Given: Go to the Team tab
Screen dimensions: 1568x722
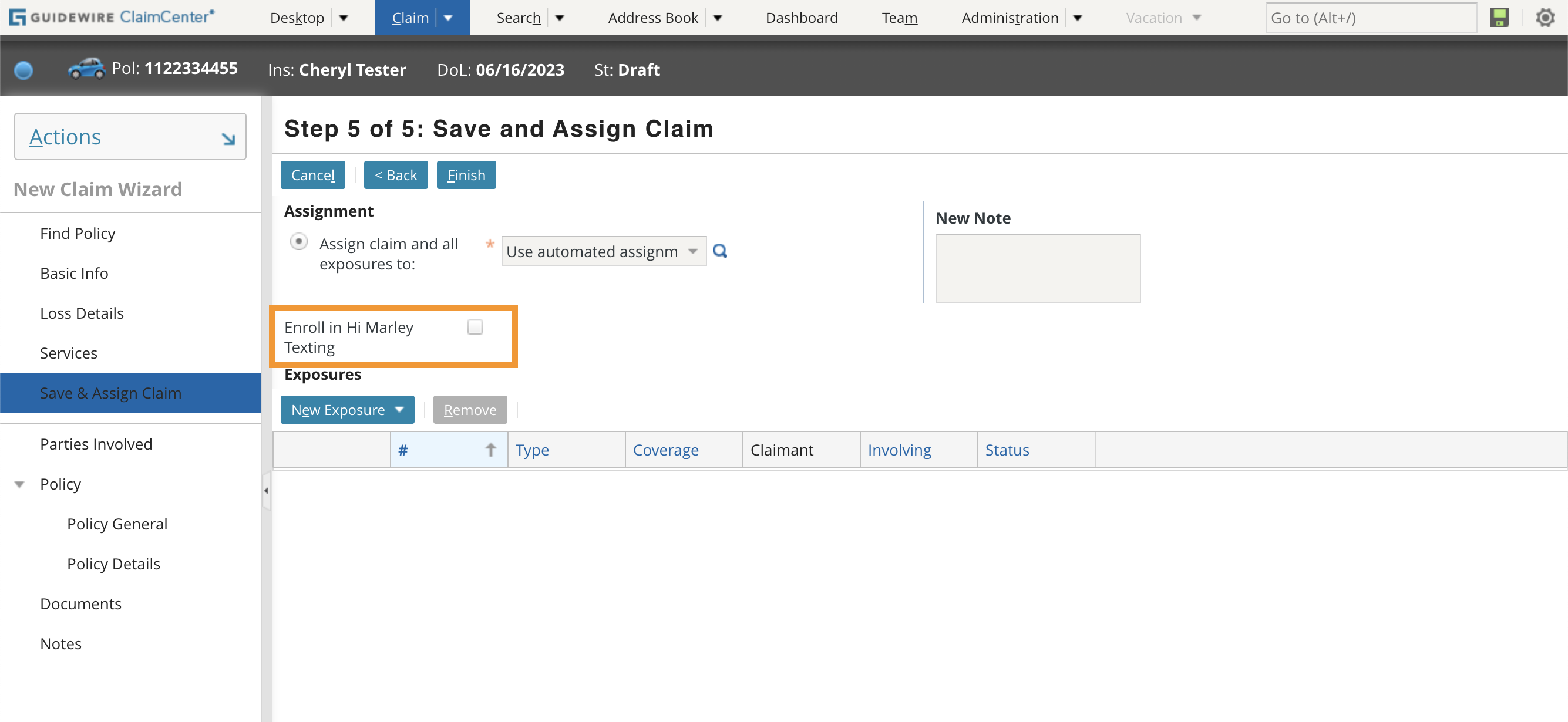Looking at the screenshot, I should (x=899, y=18).
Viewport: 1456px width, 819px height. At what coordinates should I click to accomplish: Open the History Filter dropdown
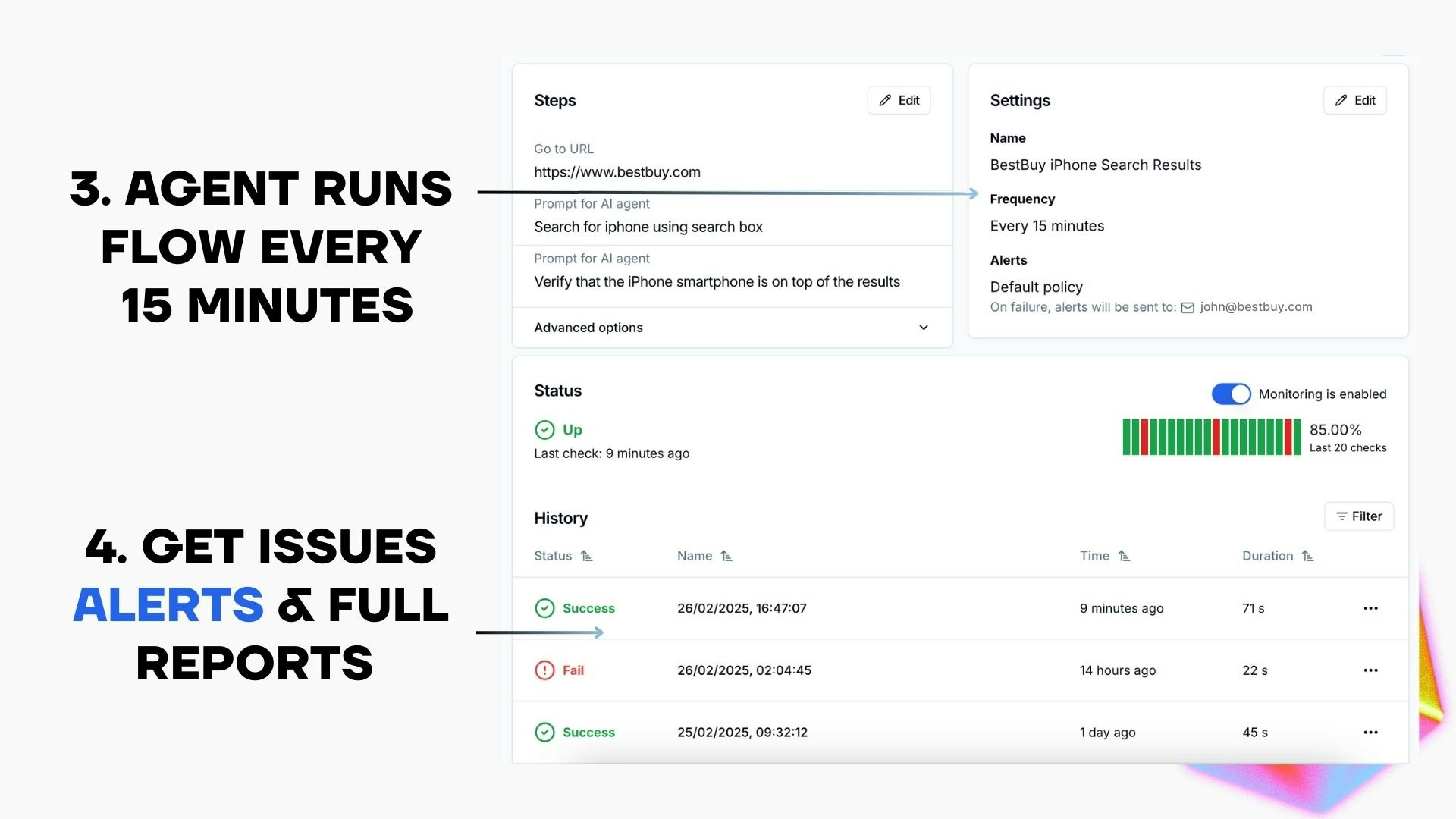[x=1358, y=516]
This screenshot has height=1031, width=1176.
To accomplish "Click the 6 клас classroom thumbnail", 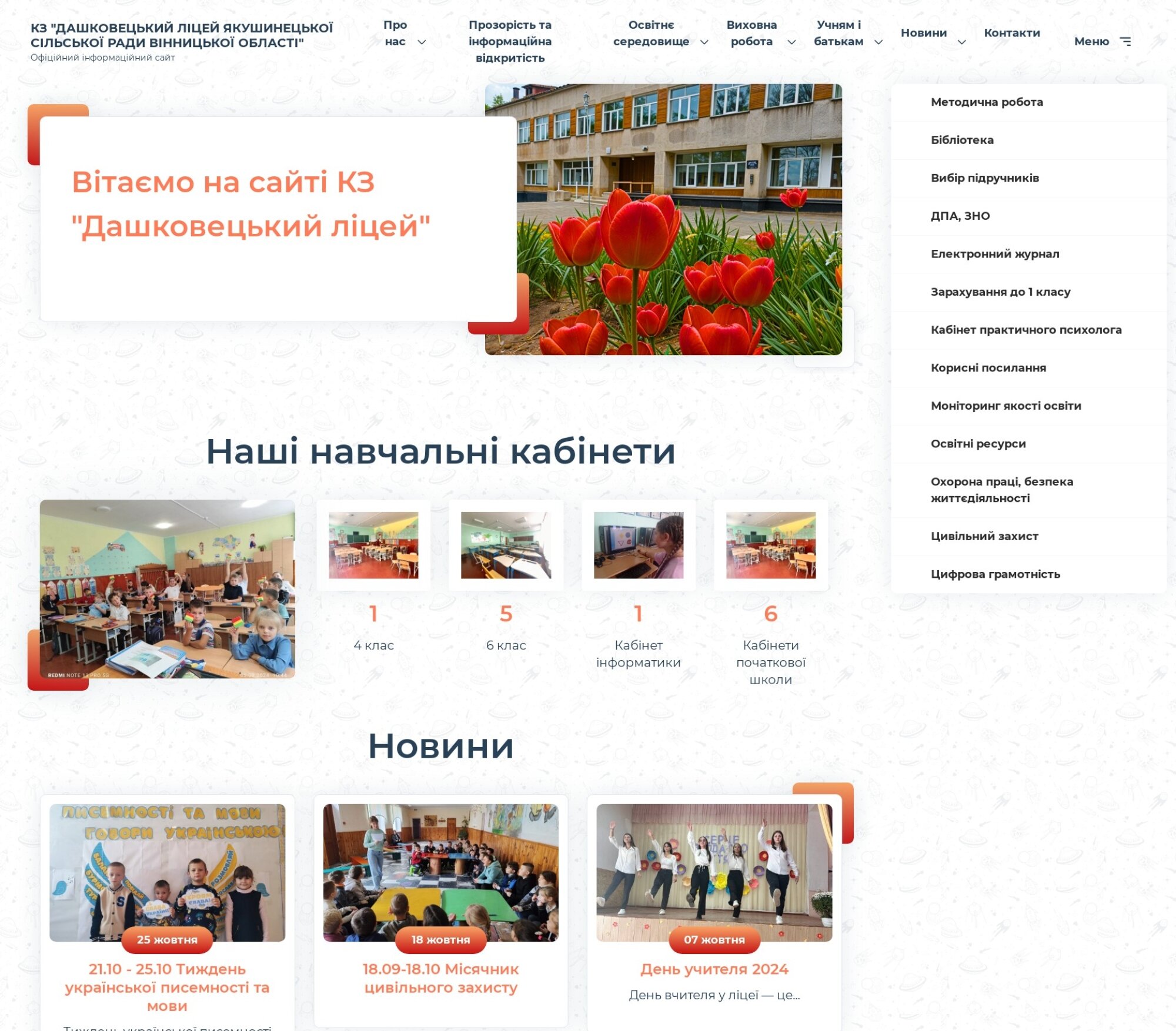I will pos(506,545).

▸ Exercise brief
Exactly as written, repeat the lines from the beginning of the entries up to and including the line with "This screenshot has height=1031, width=1176.", but not the pictures.

▸ Task output
Given: Go to the Team tab
Screen dimensions: 1568x722
Looking at the screenshot, I should (x=899, y=18).
Viewport: 1456px width, 819px height. At what coordinates should I click to accomplish: Open the History Filter dropdown
[x=1358, y=516]
This screenshot has height=1031, width=1176.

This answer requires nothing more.